# Task description
Extend the FAQ about the Zadroga Act and the September 11th Victim Compensation Fund, picking up right after its final sentence.

# Reading text
------------------------------

Frequently Asked Questions About the Zadroga Act and the September 11th Victim Compensation Fund
What did the James Zadroga Health and Compensation Act of 2010 do?
The Zadroga Act did two main things: it created the World Trade Center Health Program, consolidating and expanding several programs already in place, and it reopened the September 11th Victim Compensation Fund (VCF) to people injured before May 30, 2002 who did not qualify or apply for compensation from the first Fund.
How much money is available to the VCF?
Unlike the first VCF — the one established in 2001 that closed in 2004 — this second Victim Compensation Fund has a limited $2,775 billion appropriation. Of that, only $875 million is available in the first five years of the program to cover the program’s administrative costs as well as provide smaller initial payments to claimants. Some experienced observers have expressed concern that $2.775 billion will prove inadequate, especially in light of the recent inclusion of certain cancers among the illnesses and injuries covered by the VCF.

------------------------------

# Entries supplied
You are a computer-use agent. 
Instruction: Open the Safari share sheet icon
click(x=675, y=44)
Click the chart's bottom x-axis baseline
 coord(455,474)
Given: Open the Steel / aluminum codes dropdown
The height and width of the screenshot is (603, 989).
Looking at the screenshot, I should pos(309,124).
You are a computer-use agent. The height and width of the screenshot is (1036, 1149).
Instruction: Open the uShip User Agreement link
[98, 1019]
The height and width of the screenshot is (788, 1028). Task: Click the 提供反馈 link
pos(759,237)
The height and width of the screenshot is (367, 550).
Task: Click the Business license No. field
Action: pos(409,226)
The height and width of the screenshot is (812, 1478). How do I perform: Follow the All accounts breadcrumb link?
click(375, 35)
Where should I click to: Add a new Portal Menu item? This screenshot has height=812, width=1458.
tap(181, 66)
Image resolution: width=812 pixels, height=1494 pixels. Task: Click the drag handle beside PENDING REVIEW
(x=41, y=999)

------------------------------

# Result of this exercise
Is there a time limit on filing claims with the VCF?
In general, the Zadroga Act provides claimants two years from October 3, 2011 to register with the VCF. If you learned of a physical injury or harm resulting from exposure to 9/11 crash sites and debris after October 3, 2011, you have two years from the date you knew of or should have known of the physical harm.
How does the VCF differ from the WTC Health Program?
The VCF provides some financial compensation to people who suffered a physical injury or illness as a result of exposure to WTC and 9/11 crash site debris. The WTC Health Program does not offer any direct financial compensation, but provides medical care and monitoring for WTC-related health conditions.